The lines from the start of the data through the line with "residence@astheology.ns.ca (92, 2288)" are to be returned verbatim; all later lines are to be omitted.

DATA TO PROCESS START

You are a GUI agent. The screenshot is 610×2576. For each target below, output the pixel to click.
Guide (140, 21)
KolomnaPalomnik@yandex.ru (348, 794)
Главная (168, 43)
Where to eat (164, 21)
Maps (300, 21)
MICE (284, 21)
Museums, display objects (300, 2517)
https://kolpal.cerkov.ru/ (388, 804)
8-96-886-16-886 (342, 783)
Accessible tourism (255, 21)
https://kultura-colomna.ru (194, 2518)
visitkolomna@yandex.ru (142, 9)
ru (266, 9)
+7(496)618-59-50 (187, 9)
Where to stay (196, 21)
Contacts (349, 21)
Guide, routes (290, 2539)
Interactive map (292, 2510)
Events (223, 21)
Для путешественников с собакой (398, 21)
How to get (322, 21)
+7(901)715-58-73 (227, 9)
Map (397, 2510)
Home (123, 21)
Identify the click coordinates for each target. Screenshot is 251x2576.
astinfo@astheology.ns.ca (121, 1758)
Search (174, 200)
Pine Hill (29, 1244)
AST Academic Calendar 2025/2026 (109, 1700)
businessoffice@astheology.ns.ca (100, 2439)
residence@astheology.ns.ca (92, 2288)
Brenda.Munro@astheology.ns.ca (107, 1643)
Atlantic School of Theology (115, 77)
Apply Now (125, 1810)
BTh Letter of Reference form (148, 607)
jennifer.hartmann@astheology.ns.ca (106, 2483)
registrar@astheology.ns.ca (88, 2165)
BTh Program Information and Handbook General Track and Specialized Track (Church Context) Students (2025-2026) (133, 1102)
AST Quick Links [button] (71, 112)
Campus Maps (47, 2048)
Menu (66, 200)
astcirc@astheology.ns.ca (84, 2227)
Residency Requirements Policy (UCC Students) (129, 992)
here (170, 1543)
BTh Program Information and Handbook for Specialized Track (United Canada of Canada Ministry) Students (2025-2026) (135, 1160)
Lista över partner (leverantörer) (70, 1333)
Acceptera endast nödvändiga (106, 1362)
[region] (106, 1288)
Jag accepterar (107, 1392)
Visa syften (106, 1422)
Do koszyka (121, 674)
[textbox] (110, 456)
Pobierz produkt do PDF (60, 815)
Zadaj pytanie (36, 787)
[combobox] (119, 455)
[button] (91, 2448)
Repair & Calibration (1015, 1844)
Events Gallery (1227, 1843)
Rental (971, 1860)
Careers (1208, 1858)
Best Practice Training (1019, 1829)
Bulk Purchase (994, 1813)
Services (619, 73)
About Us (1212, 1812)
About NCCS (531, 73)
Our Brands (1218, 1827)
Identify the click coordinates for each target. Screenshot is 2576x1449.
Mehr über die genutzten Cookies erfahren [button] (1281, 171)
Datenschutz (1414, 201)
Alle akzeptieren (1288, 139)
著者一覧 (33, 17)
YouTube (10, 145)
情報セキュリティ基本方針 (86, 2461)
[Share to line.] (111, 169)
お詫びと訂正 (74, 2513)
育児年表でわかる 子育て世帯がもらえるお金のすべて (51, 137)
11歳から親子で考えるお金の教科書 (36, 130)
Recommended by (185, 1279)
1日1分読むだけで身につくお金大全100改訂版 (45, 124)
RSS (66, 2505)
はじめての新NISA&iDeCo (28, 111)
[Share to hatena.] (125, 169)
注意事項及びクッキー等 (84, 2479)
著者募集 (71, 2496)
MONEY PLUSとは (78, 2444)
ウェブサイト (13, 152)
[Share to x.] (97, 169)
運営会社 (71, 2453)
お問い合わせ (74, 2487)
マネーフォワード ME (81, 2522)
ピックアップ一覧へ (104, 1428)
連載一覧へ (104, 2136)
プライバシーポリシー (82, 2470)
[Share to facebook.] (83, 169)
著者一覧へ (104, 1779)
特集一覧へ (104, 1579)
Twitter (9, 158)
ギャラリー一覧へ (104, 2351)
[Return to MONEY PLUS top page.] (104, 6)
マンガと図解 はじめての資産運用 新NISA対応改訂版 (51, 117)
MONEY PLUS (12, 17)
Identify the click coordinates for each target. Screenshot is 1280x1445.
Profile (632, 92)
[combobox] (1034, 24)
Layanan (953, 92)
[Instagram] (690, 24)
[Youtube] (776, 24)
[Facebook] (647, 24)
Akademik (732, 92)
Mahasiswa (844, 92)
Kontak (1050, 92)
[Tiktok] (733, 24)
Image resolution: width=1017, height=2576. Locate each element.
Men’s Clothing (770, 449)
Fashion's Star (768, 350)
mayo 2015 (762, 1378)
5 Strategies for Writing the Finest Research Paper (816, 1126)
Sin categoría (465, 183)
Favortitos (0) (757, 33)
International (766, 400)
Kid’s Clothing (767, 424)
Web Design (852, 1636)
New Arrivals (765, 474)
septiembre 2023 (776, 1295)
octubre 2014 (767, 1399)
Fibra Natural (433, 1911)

DATA TO PROCESS END

» **THE ANSWER**:
You are a GUI agent. The screenshot is 610×2576. For each target below, output the pixel to click.
Guide (140, 21)
KolomnaPalomnik@yandex.ru (348, 794)
Главная (168, 43)
Where to eat (164, 21)
Maps (300, 21)
MICE (284, 21)
Museums, display objects (300, 2517)
https://kolpal.cerkov.ru/ (388, 804)
8-96-886-16-886 (342, 783)
Accessible tourism (255, 21)
https://kultura-colomna.ru (194, 2518)
visitkolomna@yandex.ru (142, 9)
ru (266, 9)
+7(496)618-59-50 (187, 9)
Where to stay (196, 21)
Contacts (349, 21)
Guide, routes (290, 2539)
Interactive map (292, 2510)
Events (223, 21)
Для путешественников с собакой (398, 21)
How to get (322, 21)
+7(901)715-58-73 (227, 9)
Map (397, 2510)
Home (123, 21)
Identify the click coordinates for each target. Screenshot is 251x2576.
astinfo@astheology.ns.ca (121, 1758)
Search (174, 200)
Pine Hill (29, 1244)
AST Academic Calendar 2025/2026 (109, 1700)
businessoffice@astheology.ns.ca (100, 2439)
residence@astheology.ns.ca (92, 2288)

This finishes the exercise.